[Dataset items]
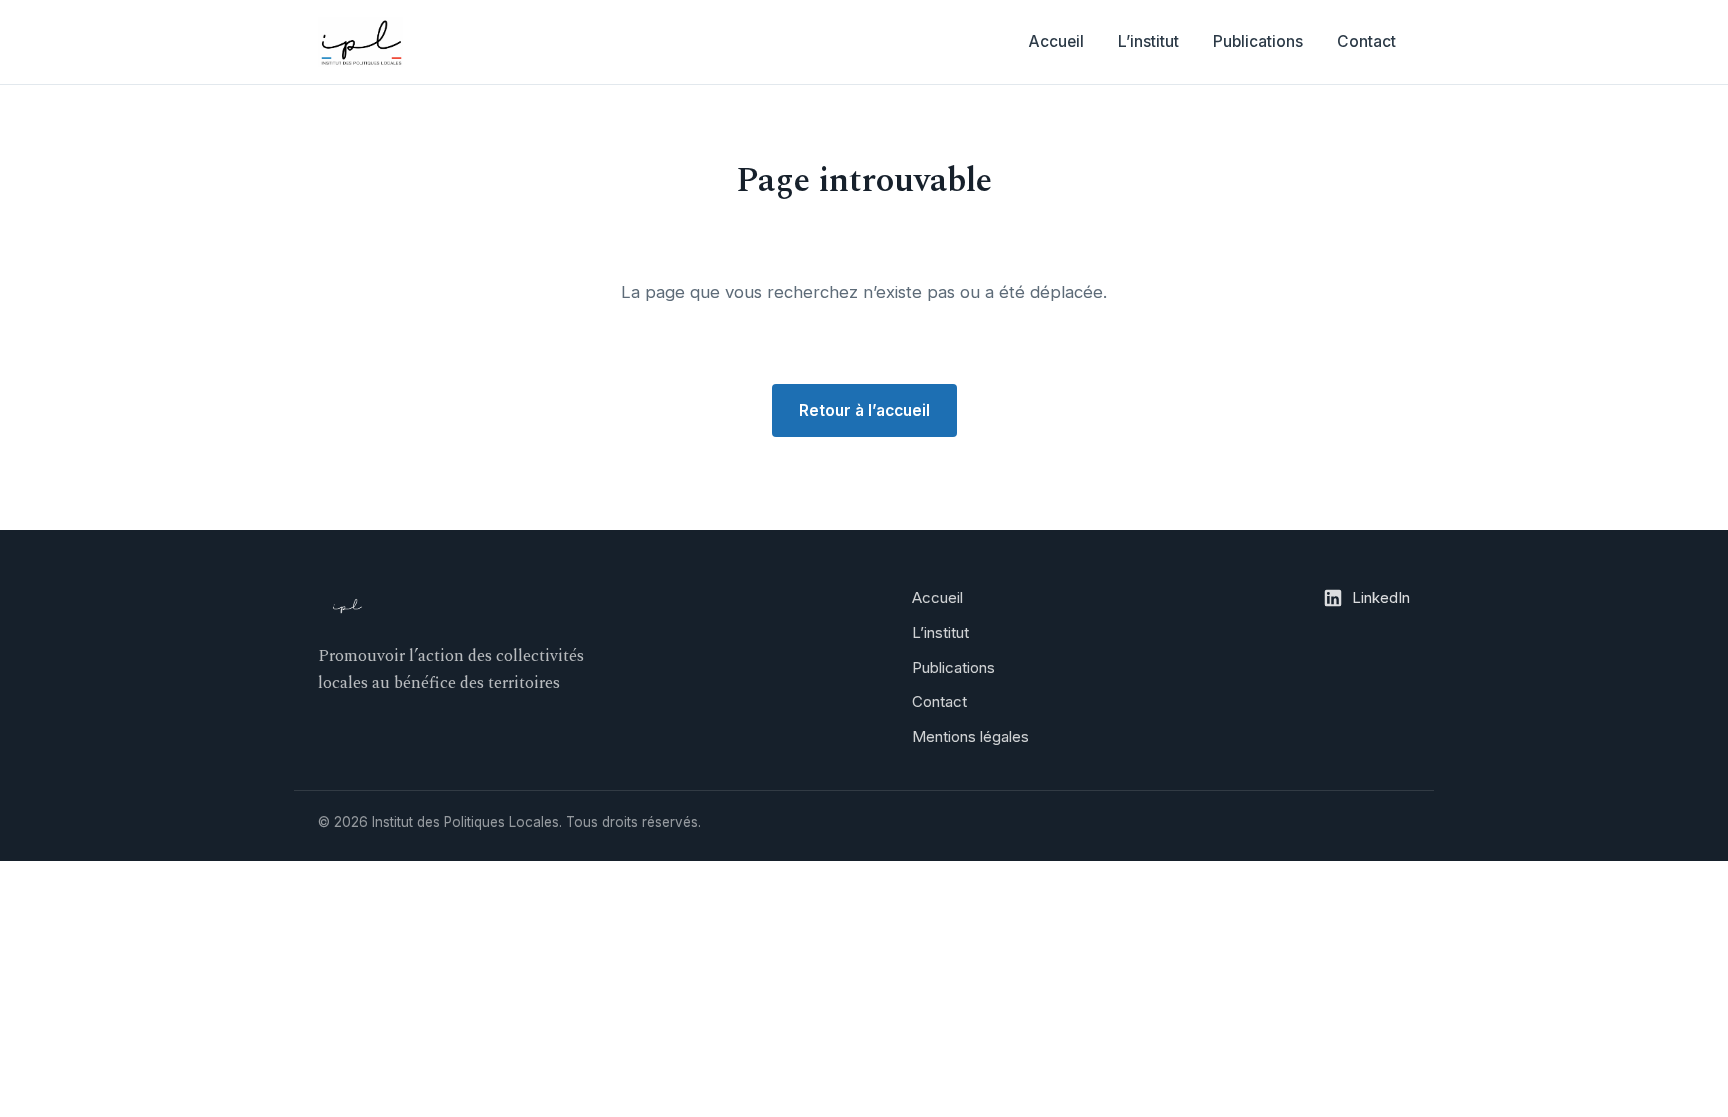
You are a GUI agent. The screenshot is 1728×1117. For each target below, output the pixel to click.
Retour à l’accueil (864, 410)
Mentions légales (970, 736)
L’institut (1148, 41)
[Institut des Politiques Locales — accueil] (360, 42)
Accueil (1056, 41)
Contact (1366, 41)
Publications (1258, 41)
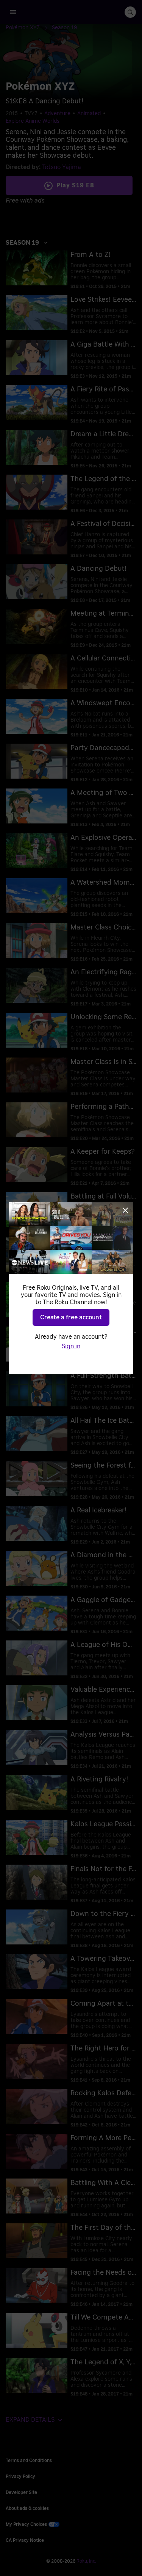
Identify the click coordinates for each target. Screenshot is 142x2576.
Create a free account (71, 1317)
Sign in (71, 1346)
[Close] (125, 1210)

> Exercise requirements: Isolate the lines above that contain the word "each" and copy them.

> Answer box:
You are a GUI agent. The screenshot is 1728×1117. For each target below, output the pixel to click.
Identify the click coordinates for each target. Screenshot is 142x2576.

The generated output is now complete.